◀︎  Et demain

19 juin 2020

La (re)découverte du local

Nathan Daunit et Joséphine Parreau

Etudiants en architecture à l’ENSA Paris-Val de Seine

S’il a été tentant de quitter l’étroitesse des logements que propose la ville pour rejoindre la campagne, ce besoin d’espace et de nature révèle une nécessité à laquelle la métropole du XXIème siècle ne répond pas encore totalement. Le confinement, en réduisant drastiquement nos déplacements et notre consommation nous a plongés du jour au lendemain dans un retour aux fondamentaux. La limite de circulation d’un kilomètre autour du domicile nous a fait redécouvrir notre environnement proche. Si cette crise liée à la pandémie de la Covid-19 nous a plus que jamais bousculés sur notre mode de vie urbain, quelles leçons pouvons-nous en tirer ? Comment a évolué notre rapport à la nature, au local ? Vers quoi tend notre qualité de vie, en matière de logement, de déplacements quotidiens, de qualité de l’air et d’environnement ?
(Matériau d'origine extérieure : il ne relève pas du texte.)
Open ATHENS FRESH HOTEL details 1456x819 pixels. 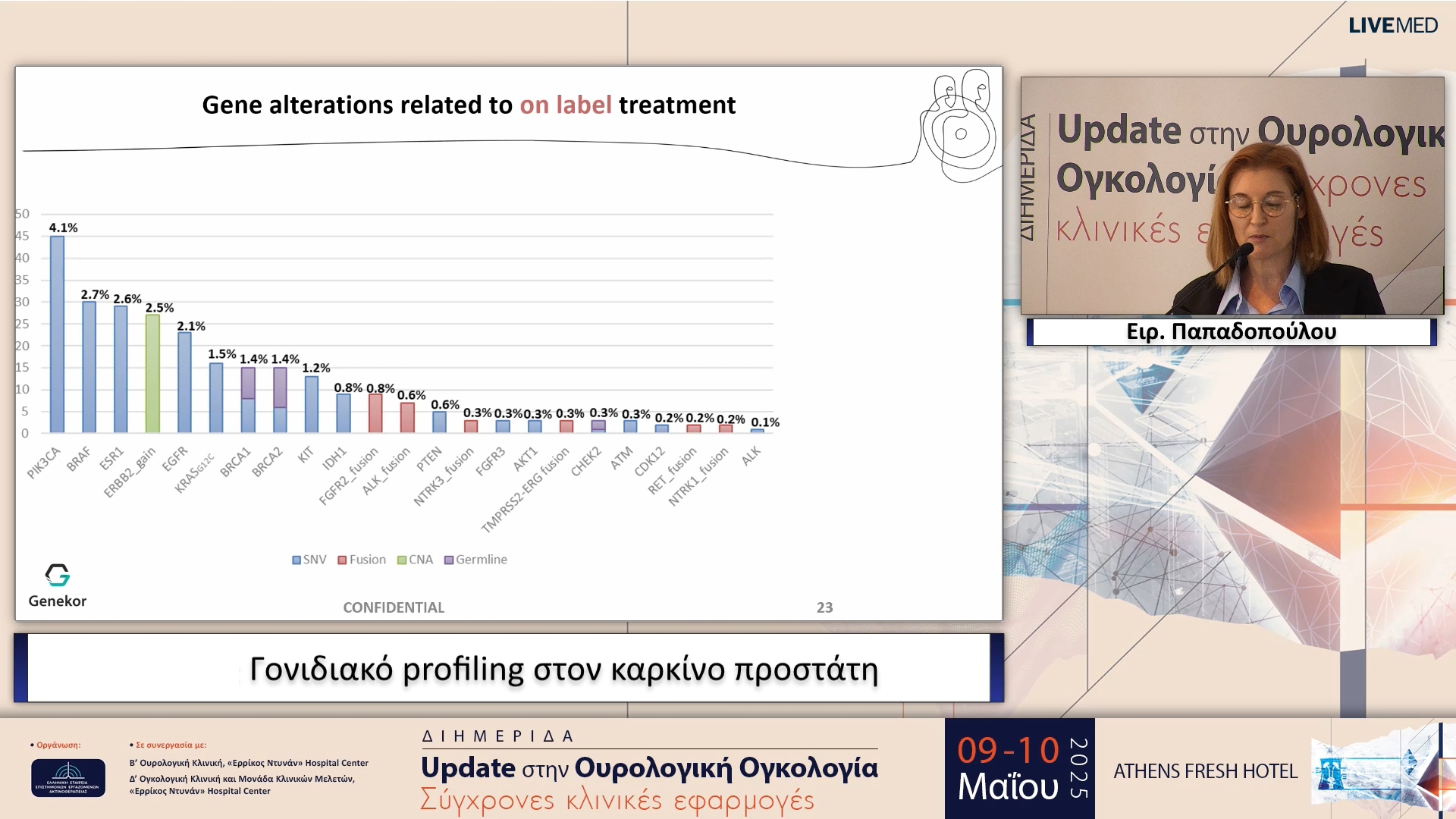[1206, 771]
Selon la définition donnée dans le Larousse, le « local » se définit comme étant « particulier à un lieu, à une région, à un pays ». Il se rapporte ainsi aux usages, activités et coutumes d’un territoire, qui fondent sa spécificité, sa singularité. Depuis les années 1990, on a pu observer un processus de mondialisation au sein duquel les échanges commerciaux entre pays influencent notre consommation et modifient notre rapport à notre territoire de proximité, en apportant une large variété de biens et services venus du monde entier. Ce système économique ne favorise pas le développement local face à la pression constante d’une concurrence internationale, toujours plus productive et compétitive. Dans le même temps, le développement d’internet et des mobilités, ayant conforté le schéma d’une société mondiale, offre la possibilité d’appréhender le monde entier et ainsi d’autres cultures, mais au risque d’effacer les spécificités de chacune. En effet, la grande variété de nos civilisations et de nos savoir-faire constitue un héritage primordial. En 1952, l’anthropologue et ethnologue Claude Lévi-Strauss alertait déjà l’UNESCO sur « la nécessité de préserver la diversité des cultures dans un monde menacé par la monotonie et l’uniformité ».
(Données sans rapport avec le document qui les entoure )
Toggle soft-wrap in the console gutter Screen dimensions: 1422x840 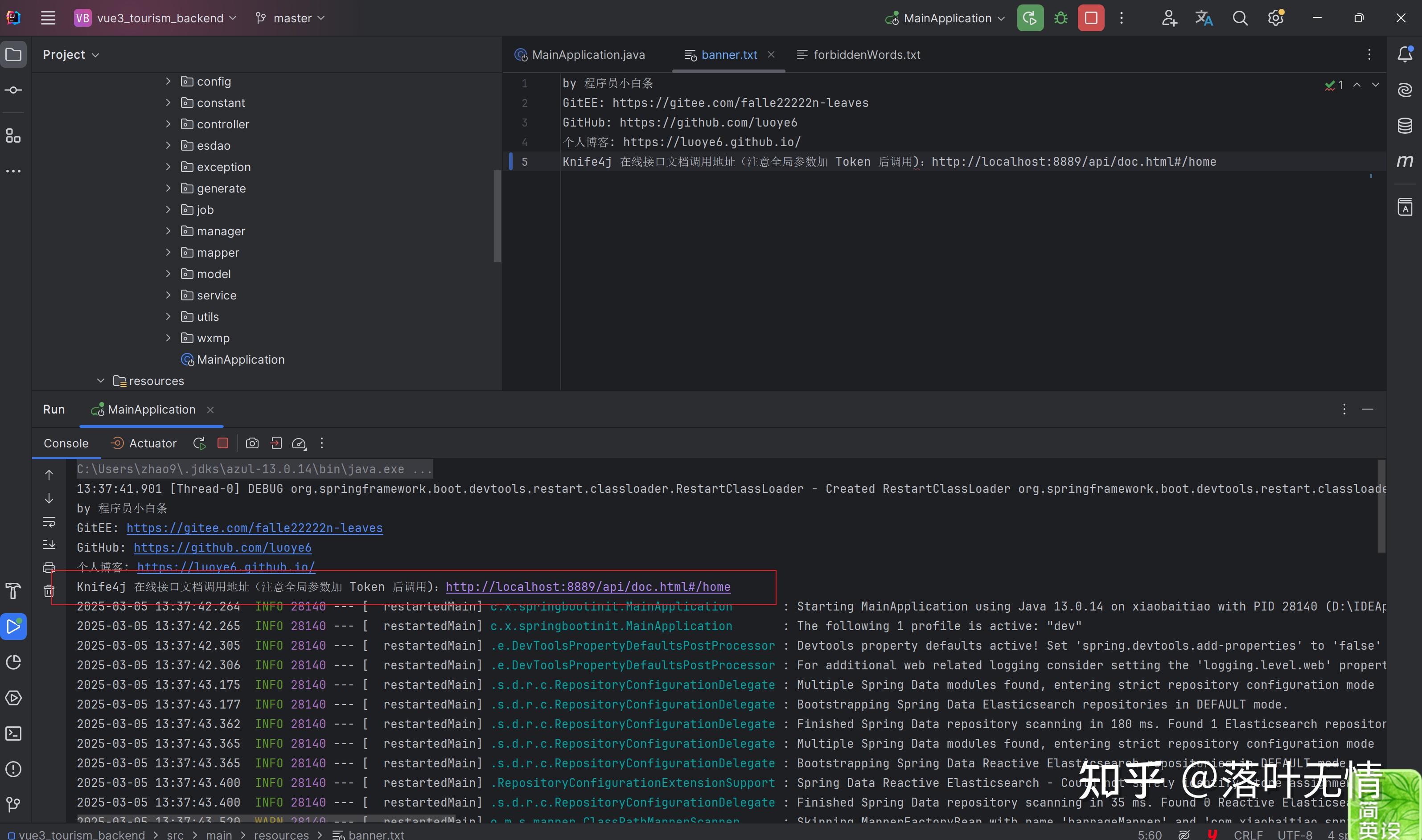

Dans son ouvrage Le patrimoine en question, l’historienne et théoricienne Françoise Choay invite à reconquérir notre « compétence d’édifier », identitaire, car propre à chaque civilisation, pour faire face à un urbanisme de plus en plus décontextualisé. La ville de Wuhan, épicentre de la Covid-19, en est un exemple. Les tours d’habitation, construites sur un même modèle et à un rythme effréné, effacent derrière elles terres agricoles et villages ruraux, pour laisser place à des paysages génériques et monotones.
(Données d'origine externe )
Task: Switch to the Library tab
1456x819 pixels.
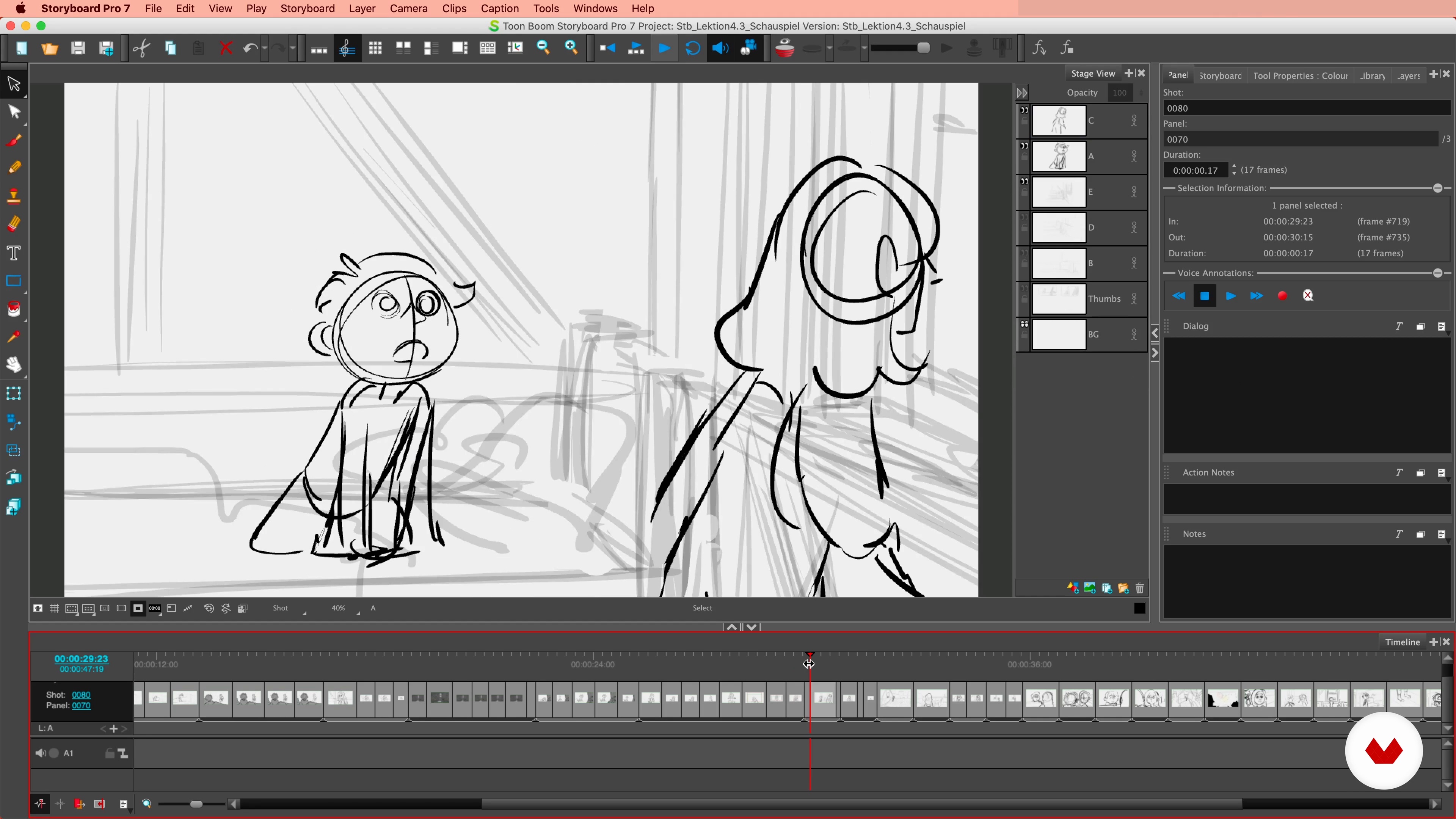Action: point(1372,76)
Cette expérience de la proximité que nous avons vécue peut nous encourager à revoir nos modes de vie, dans un but collectif et pour un avenir meilleur. Ce futur rempli d’incertitudes engage les acteurs de la ville à s’investir dans cette perspective de renouveau et de résilience. Si les grands centres urbains ont égaré ce rapport à la nature et au local, pourtant intrinsèque à l’Homme, cette pandémie pourrait être le levier majeur d’une société en réconciliation avec son territoire.

Nathan Daunit et Joséphine Parreau, Juin 2020

Lorsque l’on parle d’architecture décontextualisée, on peut prendre comme exemple la ville de Wuhan, berceau et épicentre de la pandémie de la Covid-19, où développement urbain rime avec gated communities écrasant toute trace du territoire.